*Job*
Can you rewrite everything from the line containing "Screen dimensions: 1152x483" down to the line containing "click(842, 131)", replacing "result" with "entry" and leaving the rest of those lines unchanged?

*Task material*
☆ ☆ ☆ ☆

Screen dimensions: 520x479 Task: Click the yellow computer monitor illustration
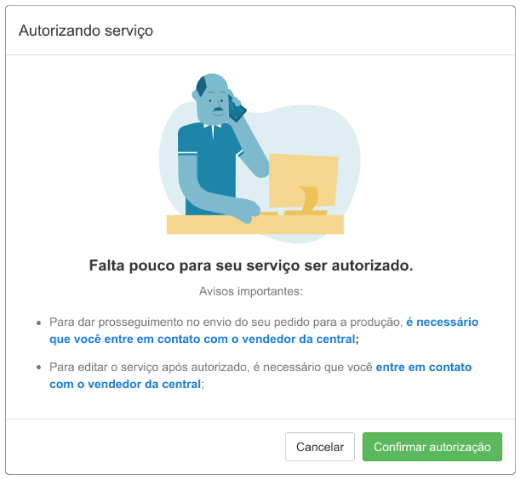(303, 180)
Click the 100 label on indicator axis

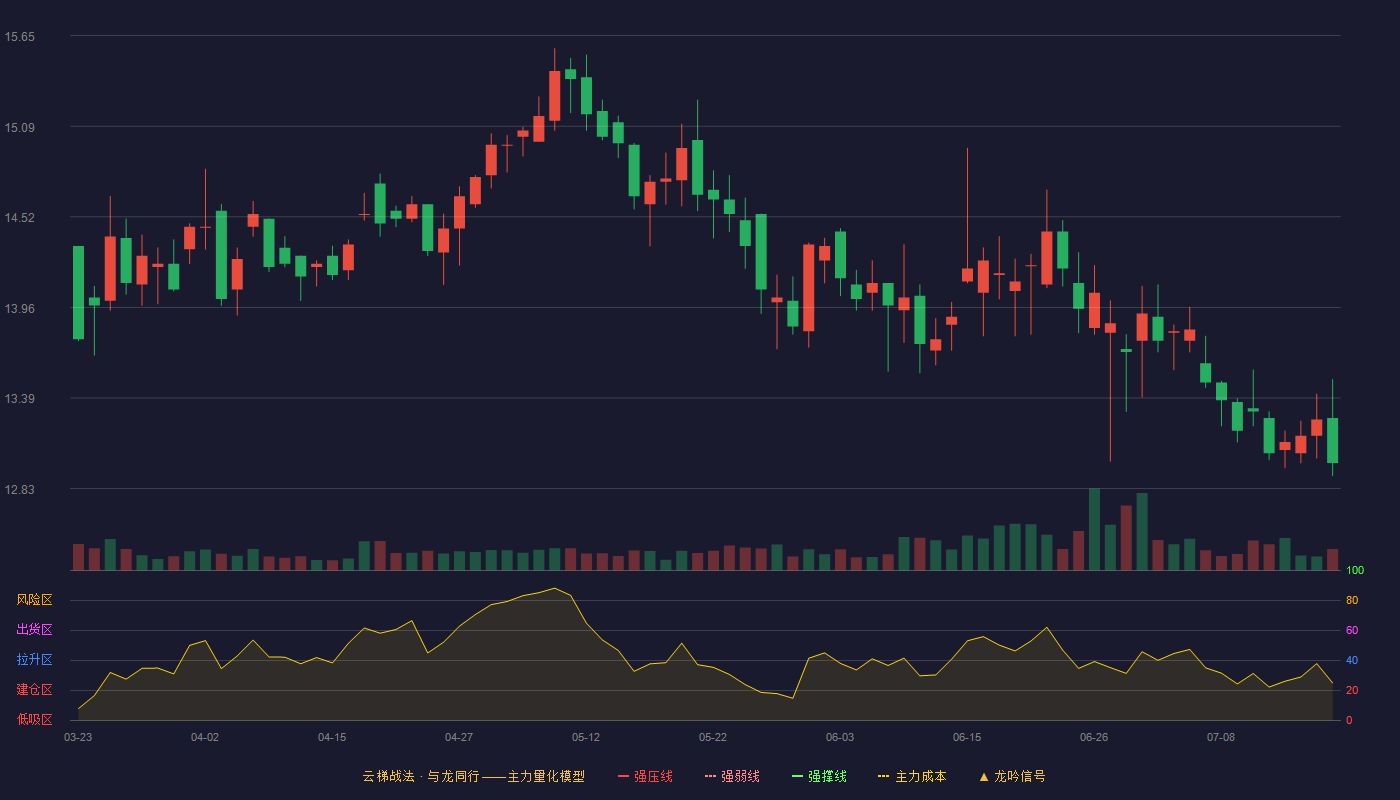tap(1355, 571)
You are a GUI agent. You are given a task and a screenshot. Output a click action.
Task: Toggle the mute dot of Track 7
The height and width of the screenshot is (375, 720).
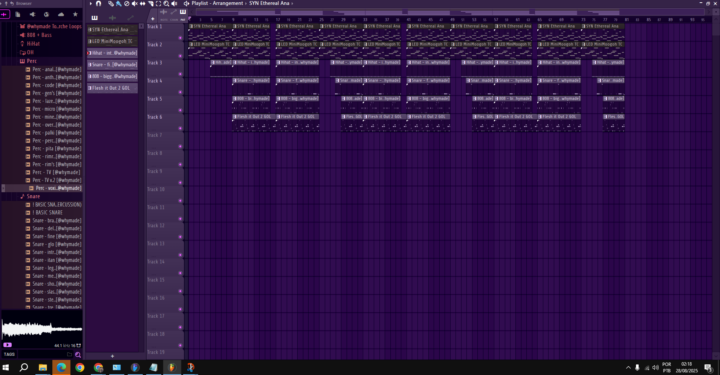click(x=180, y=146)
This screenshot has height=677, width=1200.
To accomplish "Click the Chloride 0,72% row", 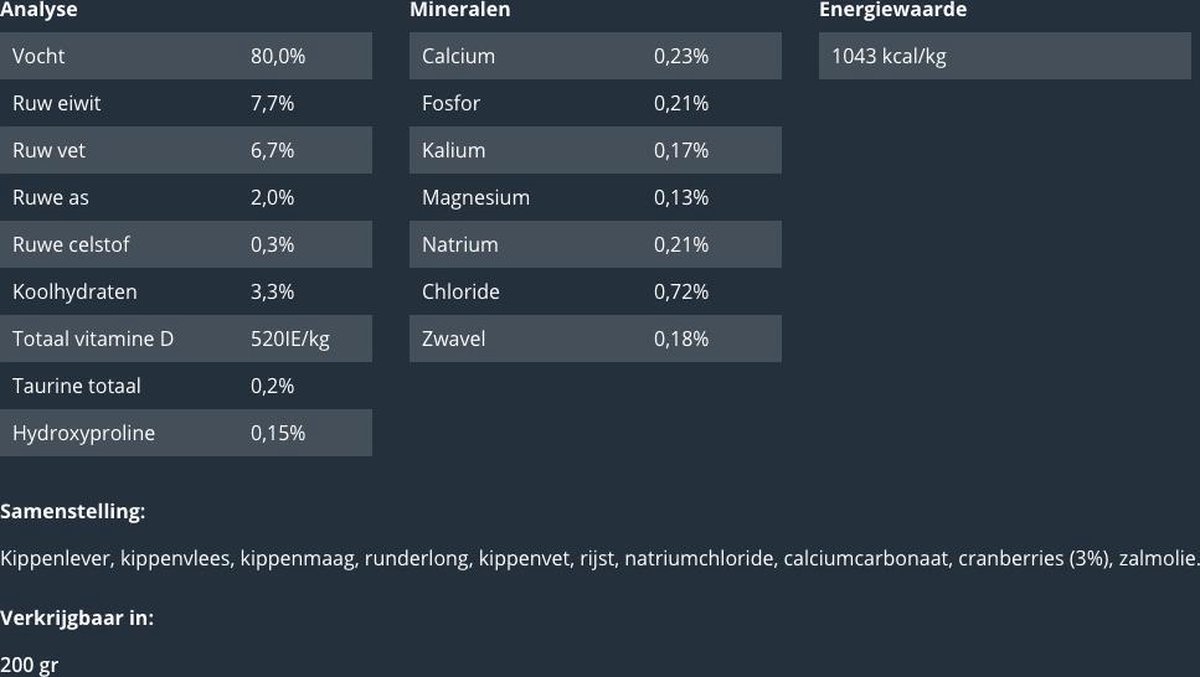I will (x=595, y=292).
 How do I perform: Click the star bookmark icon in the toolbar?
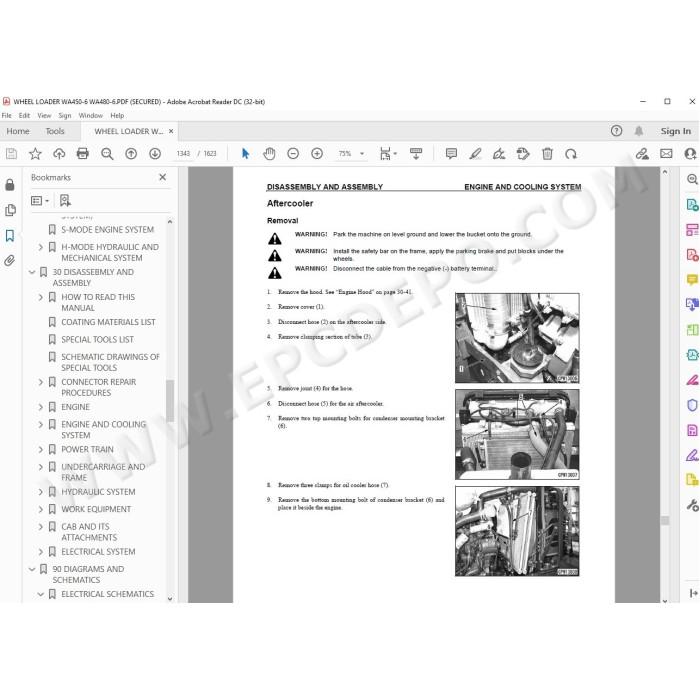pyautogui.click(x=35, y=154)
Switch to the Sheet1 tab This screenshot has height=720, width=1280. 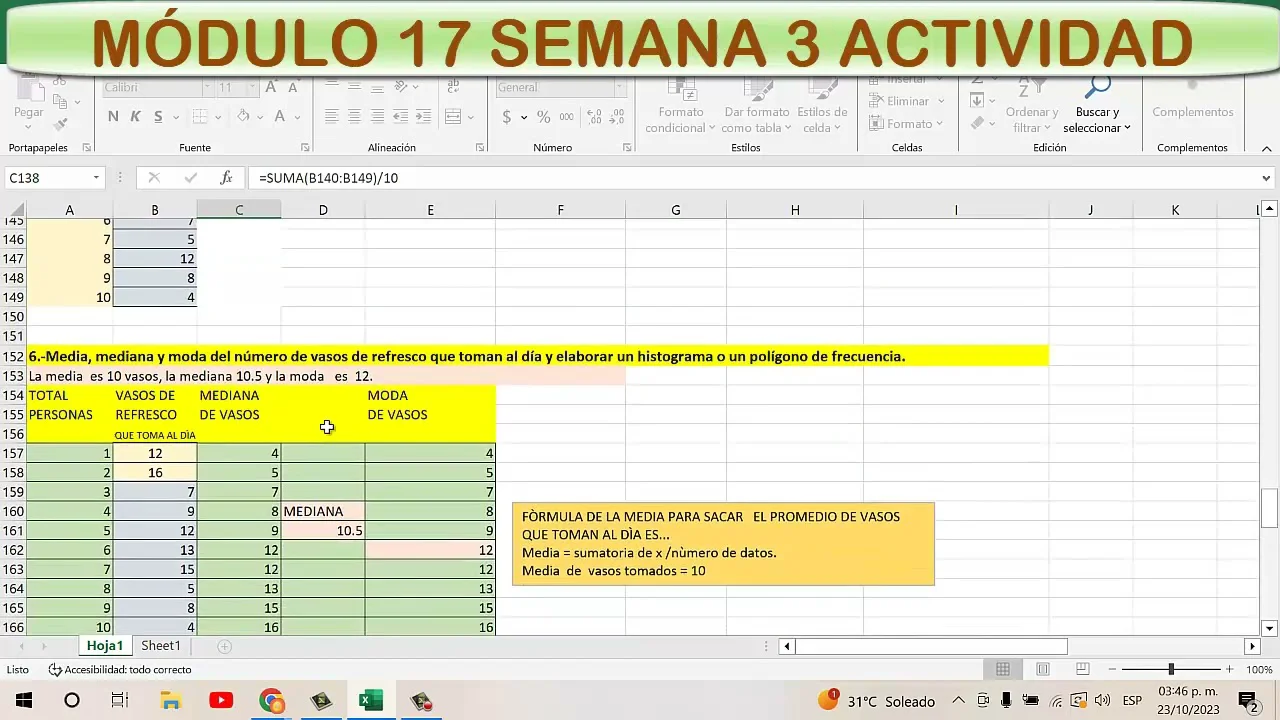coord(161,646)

☆ ☆ ☆ ☆

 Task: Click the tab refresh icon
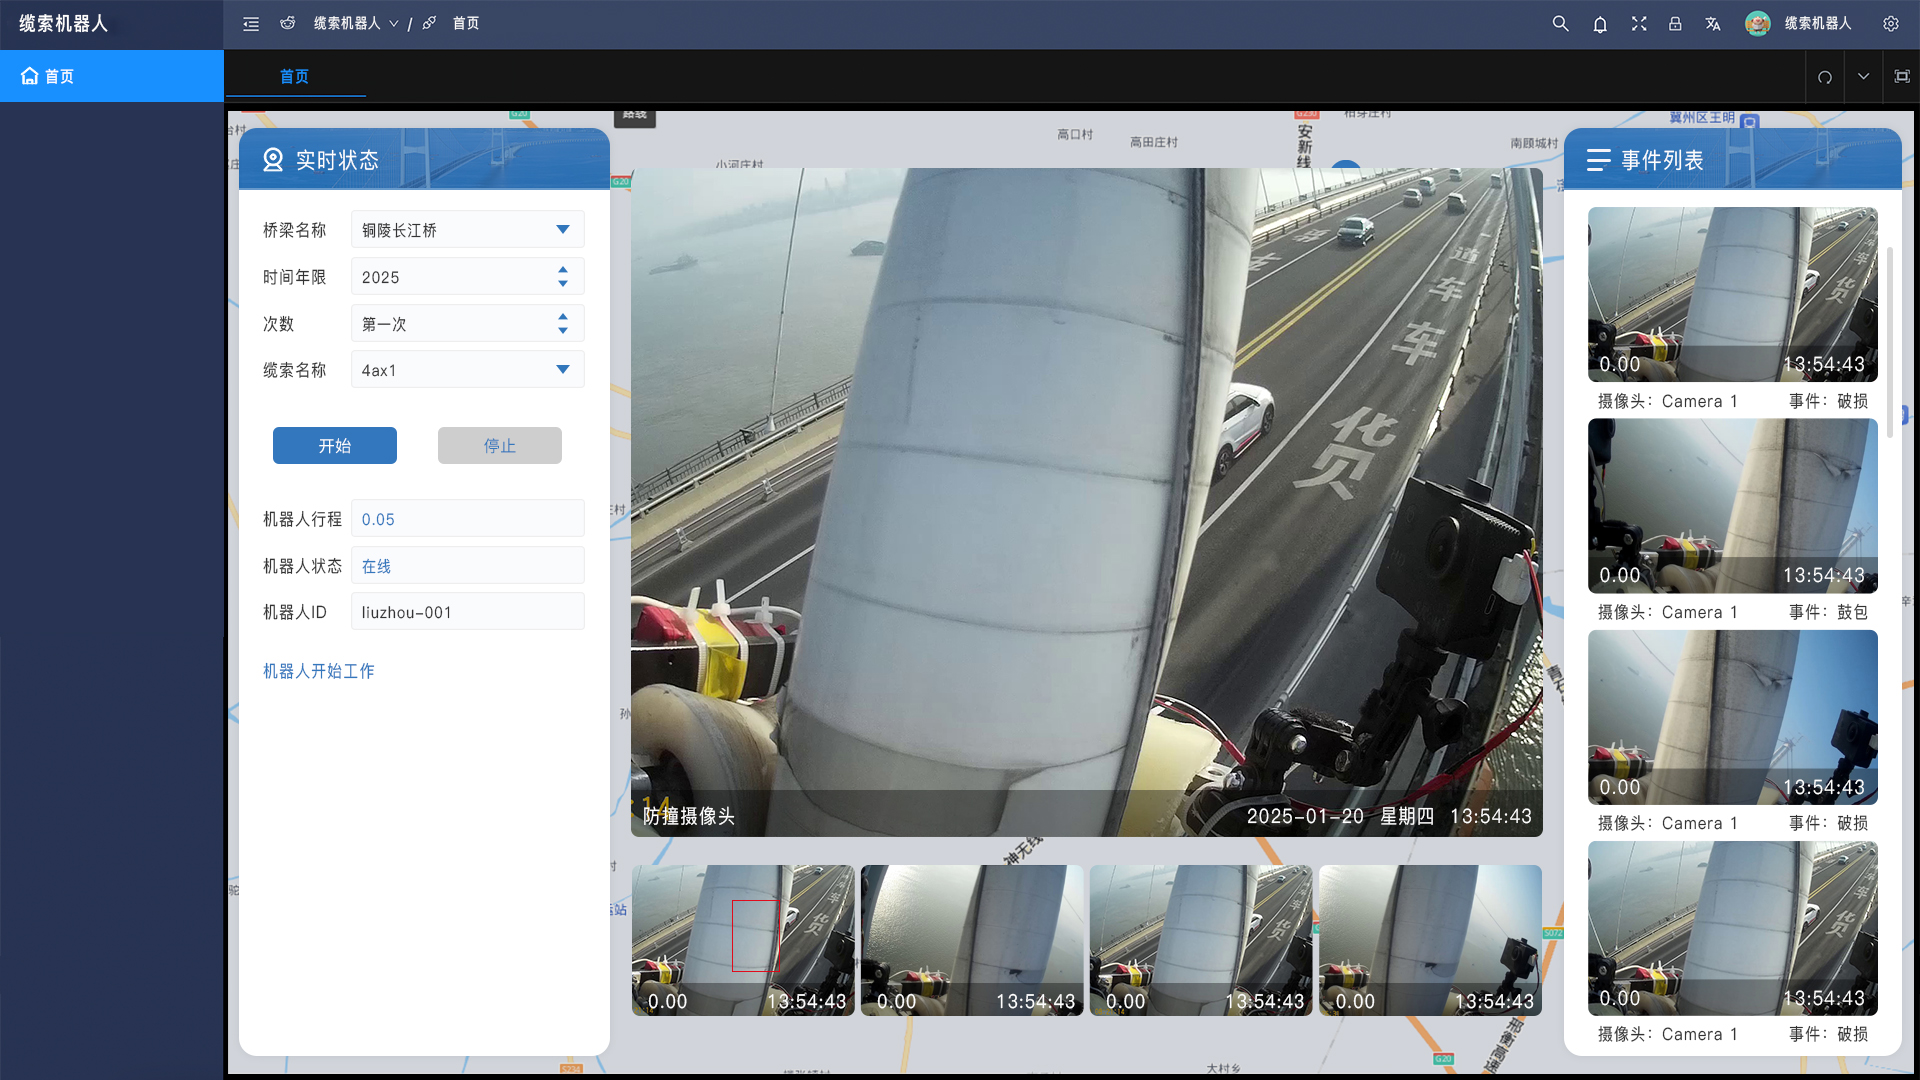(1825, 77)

☆ ☆ ☆ ☆

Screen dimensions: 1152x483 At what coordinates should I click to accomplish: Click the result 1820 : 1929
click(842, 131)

☆ ☆ ☆ ☆

*Exercise response*
Screen dimensions: 1152x483 At what coordinates should I click to accomplish: Click the entry 1820 : 1929
click(842, 131)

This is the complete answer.